- _Exercise prompt_:
Switch "top bar" to "toolbar" throughout the data below and give all of it back otherwise unchanged, without the pictures.
>> begin
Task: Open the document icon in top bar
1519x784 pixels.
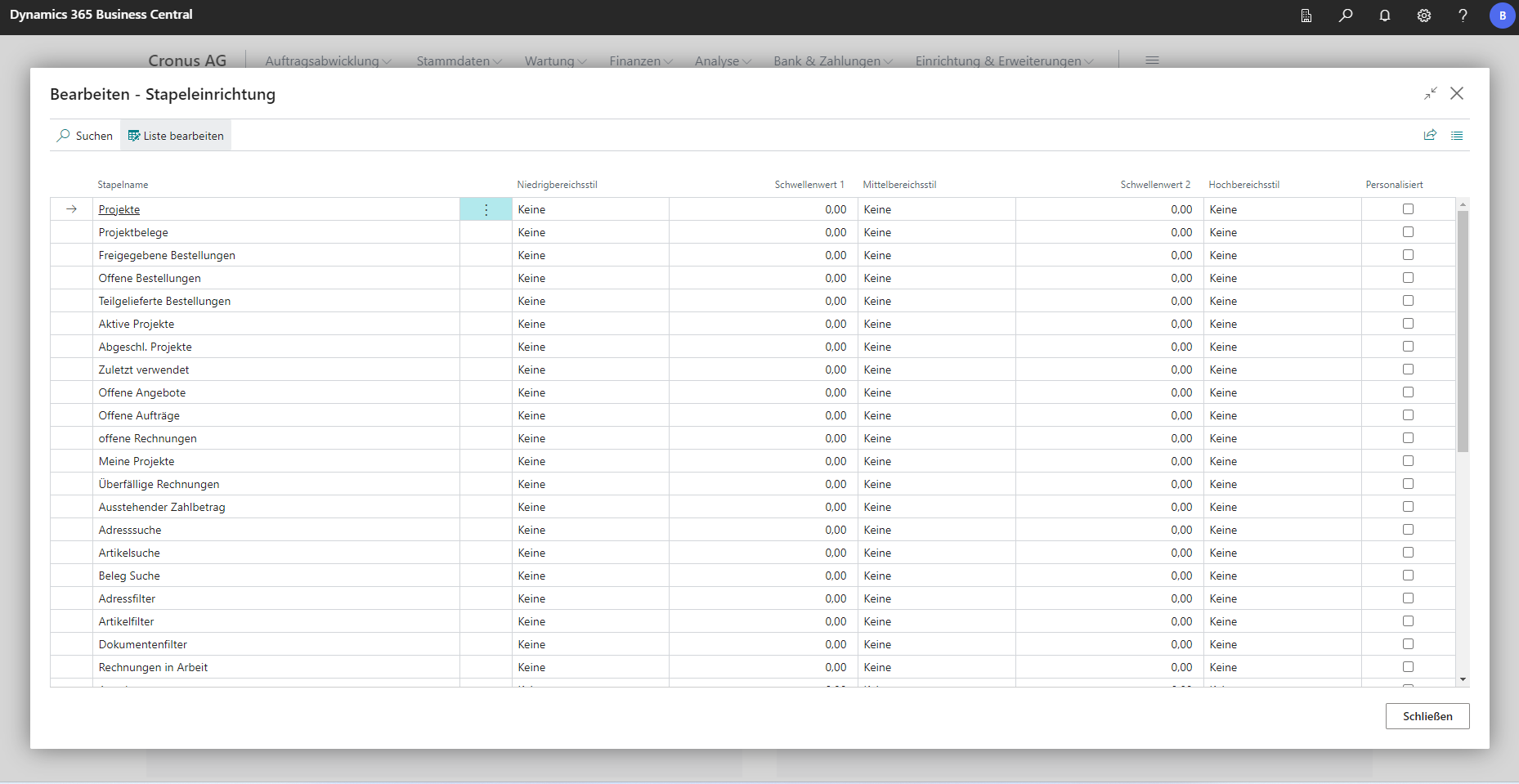Action: [1306, 16]
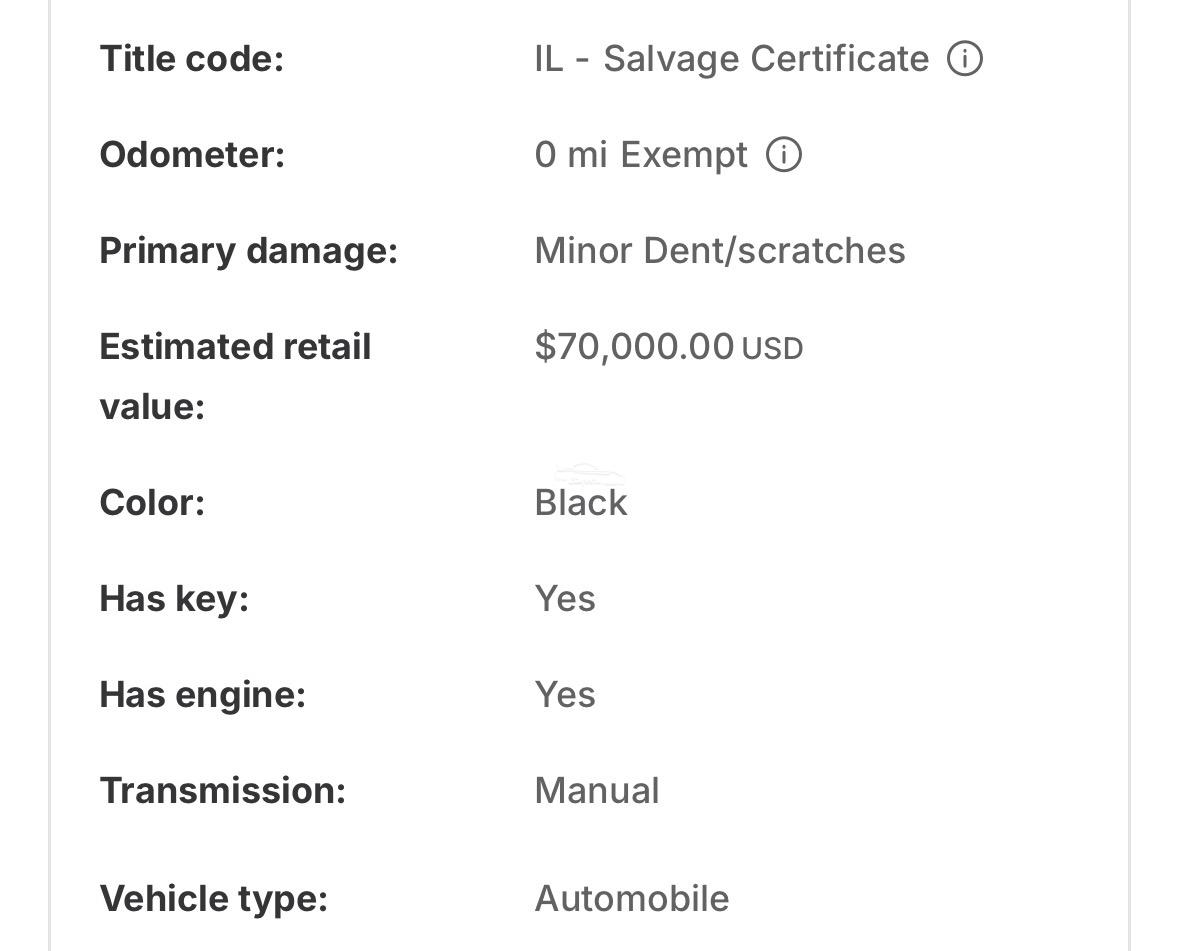Click the Has engine label
1179x951 pixels.
pyautogui.click(x=203, y=695)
>> end
- _Task result_:
Task: Open the document icon in toolbar
1519x784 pixels.
Action: [1306, 16]
Click the Has engine label
1179x951 pixels.
pyautogui.click(x=203, y=695)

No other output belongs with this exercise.